When the Department of Financial Services made its annual announcement about health insurance price increases last week, it neglected to mention one thing: how much the prices were increasing.
The department’s press release spelled out in detail how much it had rolled back the hikes requested by health plans – and how much consumers would supposedly save as a result – but never gave the bottom-line impact on rates for 2024.
For that basic information, it was necessary to follow a link to a separate chart.
Here is what the department chose not to say:
Next year’s state-regulated premiums are going up by an average of 12 percent for individual plans and 7 percent for small groups. Those increases are roughly four times and two times the current rate of inflation, respectively.
They translate to about $720 million in additional costs for 1.1 million affected consumers and their employers, or about $650 per person, in a state that already pays some of the highest premiums in the country.

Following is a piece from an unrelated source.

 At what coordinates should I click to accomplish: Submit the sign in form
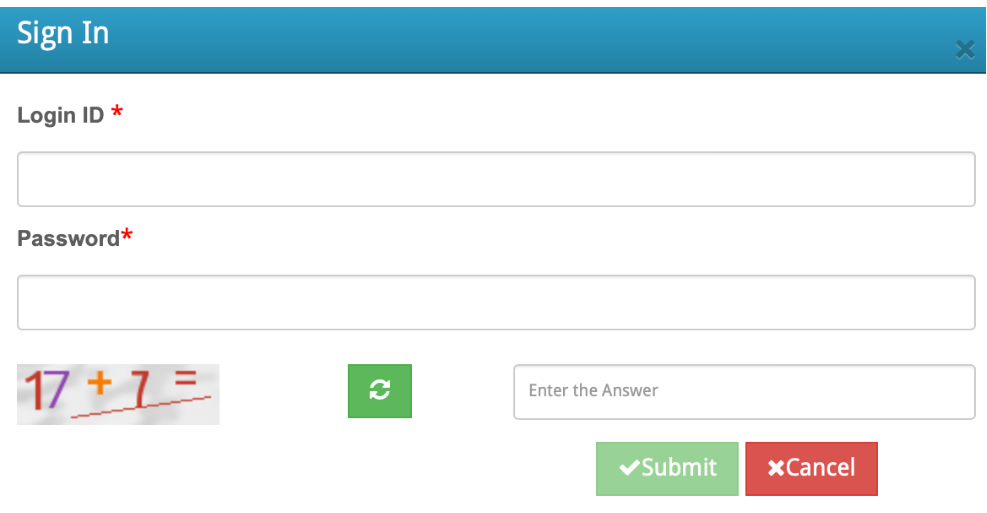pyautogui.click(x=667, y=468)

Leaving that unpleasant news out of a press release doesn’t make it any less true.
Both the underlying facts and the department’s evasiveness point to a deeper problem: The state’s regulatory system for health premiums, known as “prior approval,” is failing as a strategy to control costs.
Although the rate hikes approved by DFS are generally much smaller than what the plans request, they can still be substantial. This year’s approved increases for individual plans ranged from a weighted average of 3 percent for small group customers of UnitedHealthcare to 25 percent for individual policyholders at Emblem (also known as HIP) and Independent Health Benefits Corp.

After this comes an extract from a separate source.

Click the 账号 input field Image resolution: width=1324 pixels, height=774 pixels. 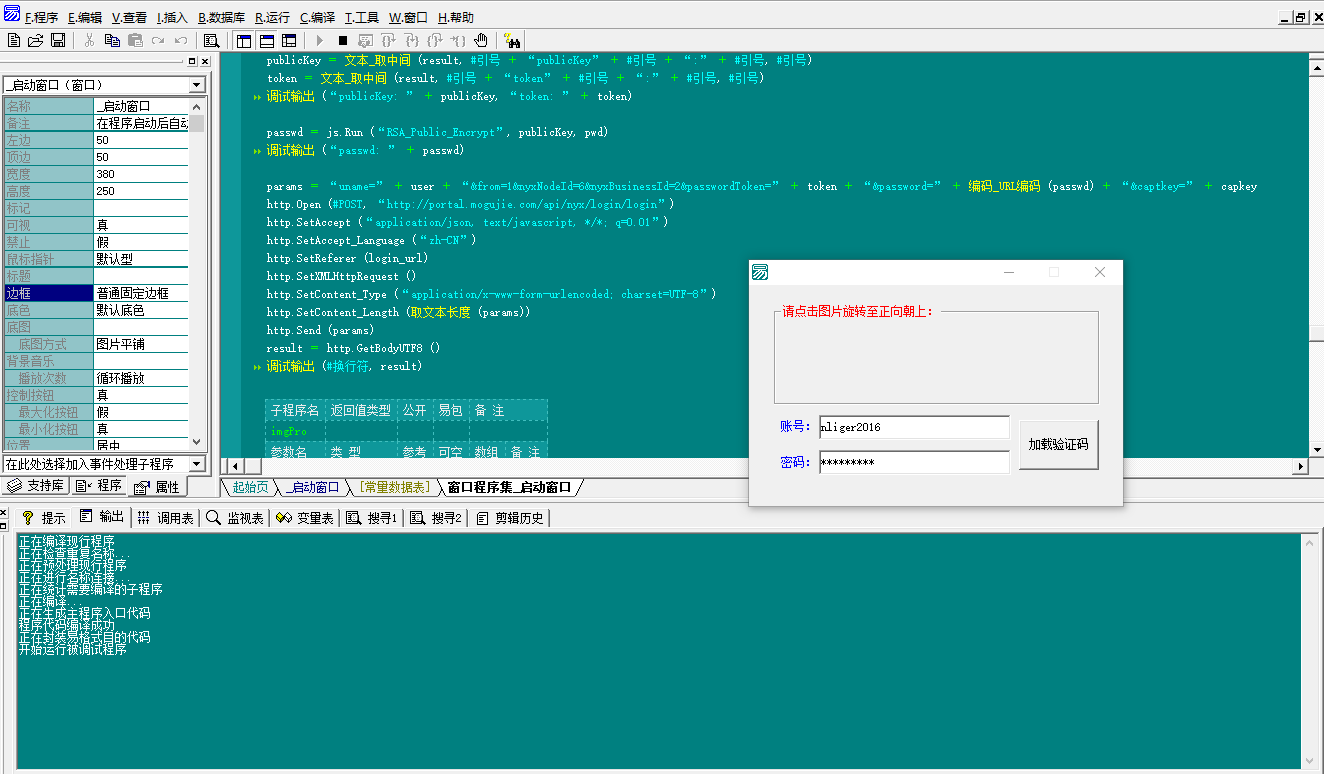point(913,427)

When weighted by the membership of each plan, the average premium increase for individual plans in 2024 will be 12.4 percent, or about four times the rate of inflation, and the average increase for small groups will be 7.4 percent, or about double the rate of inflation.
This round of hikes is not particularly unusual. Over the past 10 years, the average annual increase has been almost 9 percent for individual plans and 7 percent for small groups.

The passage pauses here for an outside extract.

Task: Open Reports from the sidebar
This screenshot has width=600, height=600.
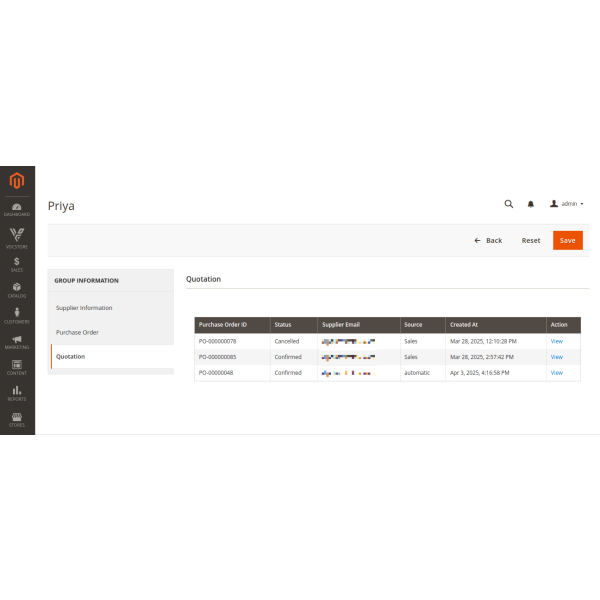Action: (x=17, y=394)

The prior approval regime applies primarily to individual policies and small groups plans (defined as 100 employees or less) which together cover 1.1 million New Yorkers or about one-tenth of the commercially insured market. Most large employers are self-insured and exempt from state regulation under federal law, meaning prior approval has no direct effect on the bulk of health coverage costs.
Still, prior approval does not appear to be effectively controlling costs even for the portion of the market it regulates.
As reported last month on this blog, New York’s average cost for employer-sponsored coverage for a single employee in 2022 was the highest of any state and 18 percent above the national average.
According to the same federal survey, New York’s price disparity has been consistently wider for the small groups subject to prior approval than it is for large groups which are exempt.
Over the past three years, premiums for groups of 50 or fewer in New York averaged 22 percent higher than the nationwide norm, while the gap for groups of 1,000 or more was 12 percent (see chart).
This makes clear – contrary to the DFS's spin – that the prior approval process is not "saving" money for consumers in the long run, but allowing costs to continue their upward spiral.
If state officials truly want affordable health care, they should focus less on the symptom of premiums than on the underlying drivers of medical costs – which in New York include heavy taxation, inefficient regulation, a lack of transparency in hospital pricing and increased consolidation among medical providers.